Pictures are to be left out; every line from the one with "Screen dimensions: 750x432" through the end of the data must be transcribed exactly.

***** Data for this exercise

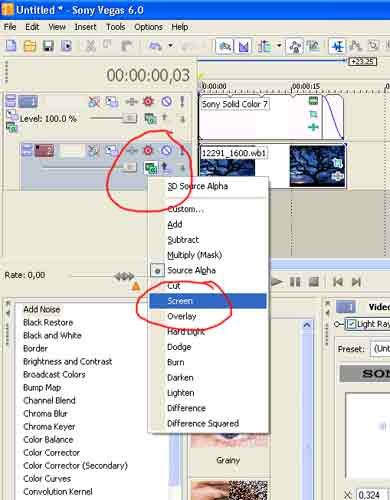Click the Undo arrow toolbar icon
This screenshot has width=390, height=500.
pos(155,46)
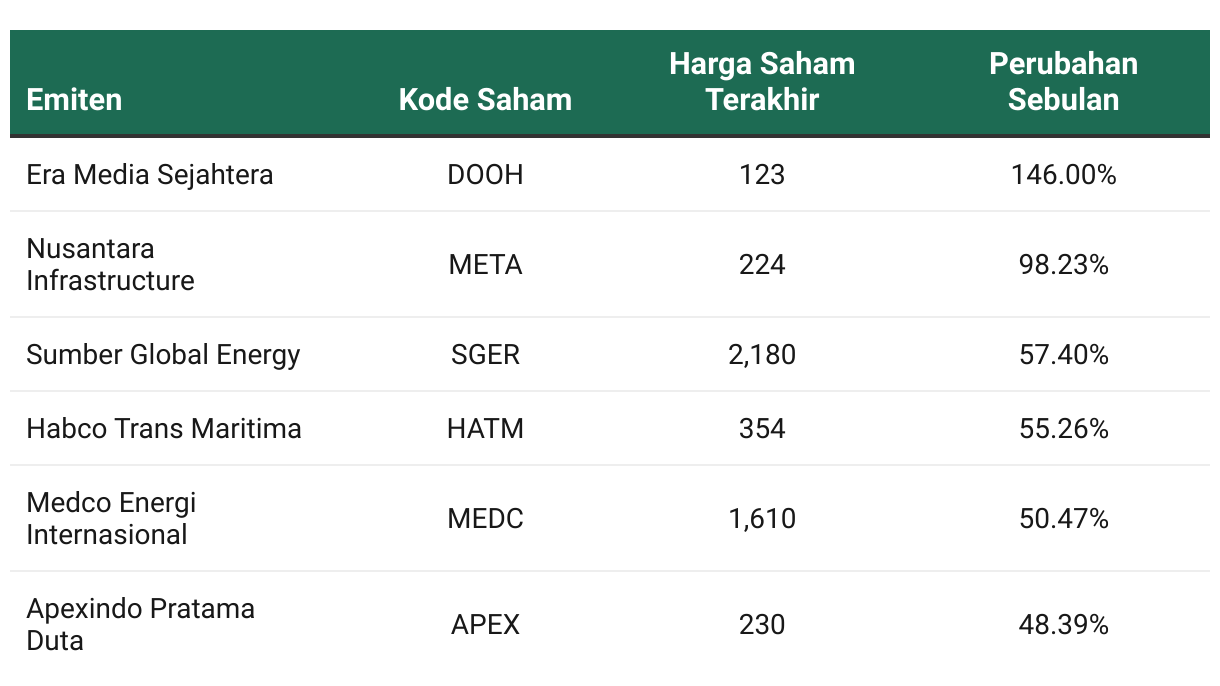Viewport: 1220px width, 686px height.
Task: Click the Emiten column header
Action: 74,100
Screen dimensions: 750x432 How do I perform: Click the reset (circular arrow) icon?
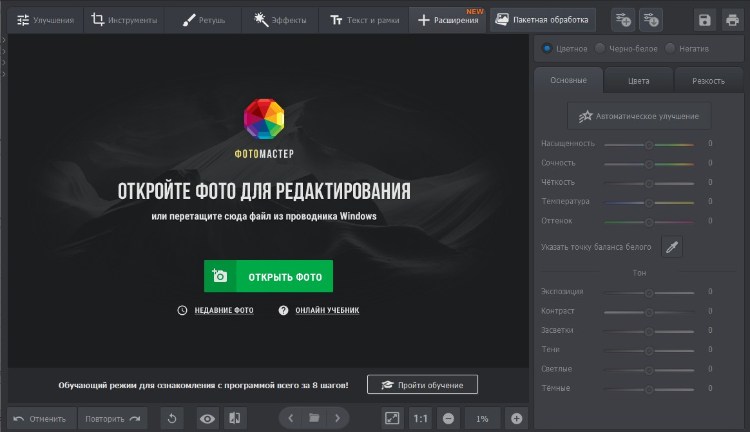click(x=171, y=418)
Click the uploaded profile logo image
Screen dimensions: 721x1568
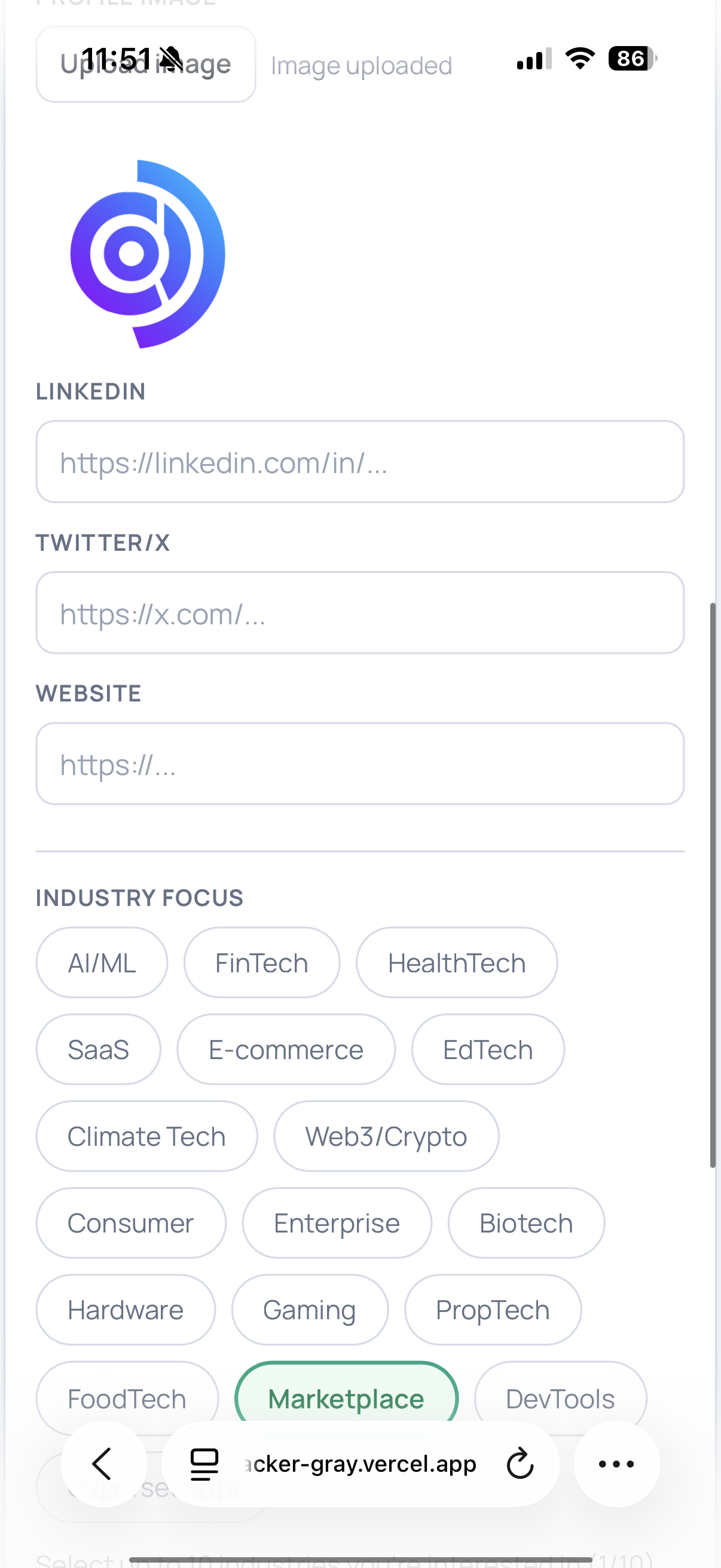147,254
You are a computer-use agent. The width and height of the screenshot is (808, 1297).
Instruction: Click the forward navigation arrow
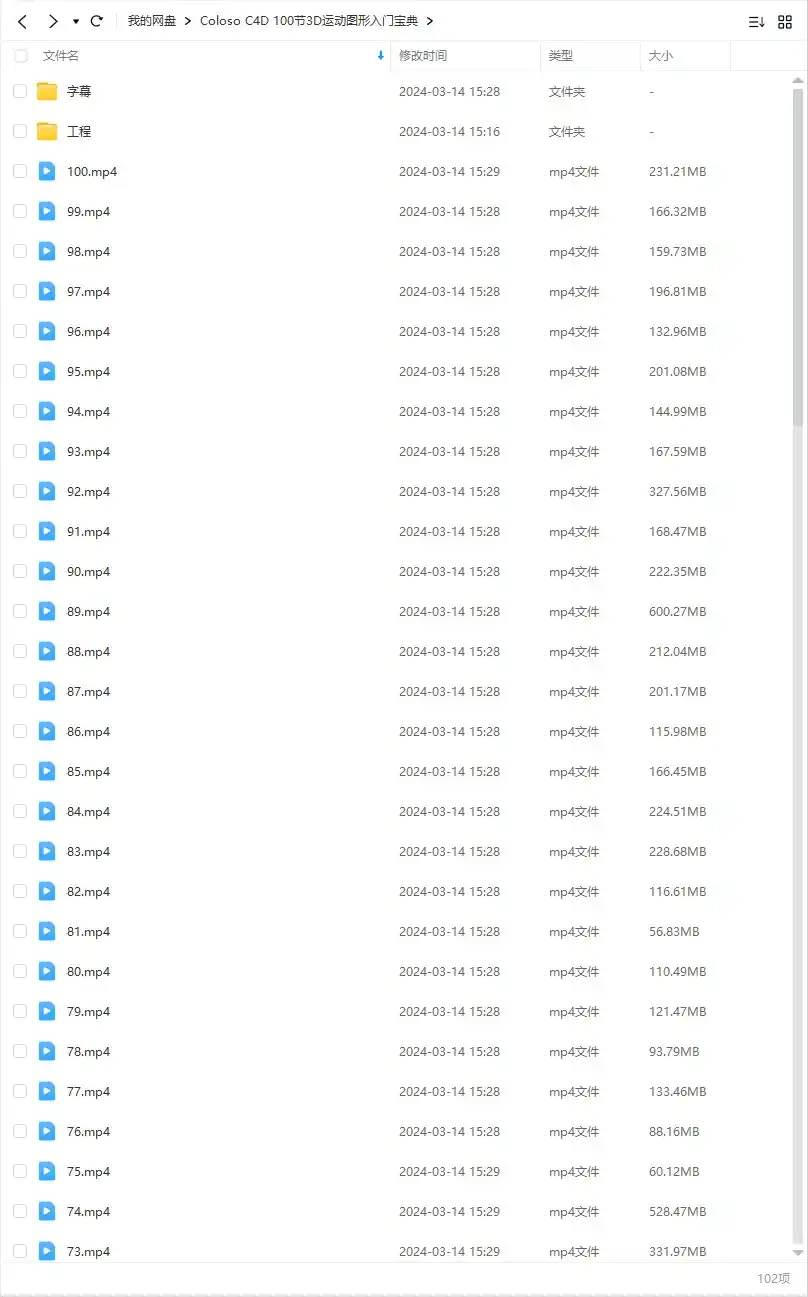point(52,21)
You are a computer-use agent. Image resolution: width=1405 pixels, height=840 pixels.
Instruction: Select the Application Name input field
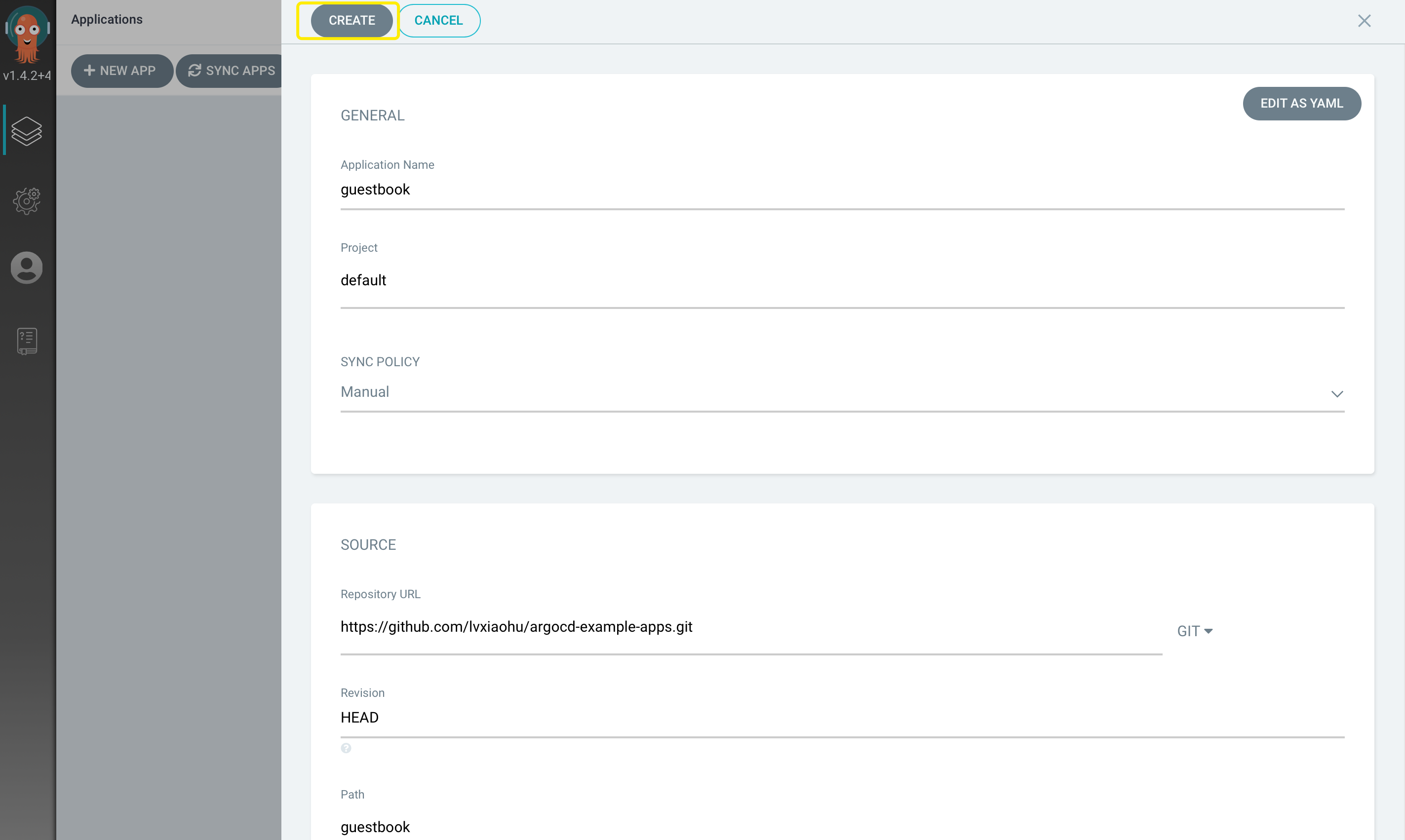coord(843,189)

**********

Result for this exercise:
Screen dimensions: 750x432 How do I perform: Click the reset (circular arrow) icon?
click(x=171, y=418)
Click the uploaded profile logo image
Screen dimensions: 721x1568
147,254
You are a computer-use agent. The width and height of the screenshot is (808, 1297).
Instruction: Click the forward navigation arrow
point(52,21)
You are a computer-use agent. Image resolution: width=1405 pixels, height=840 pixels.
Instruction: Select the Application Name input field
coord(843,189)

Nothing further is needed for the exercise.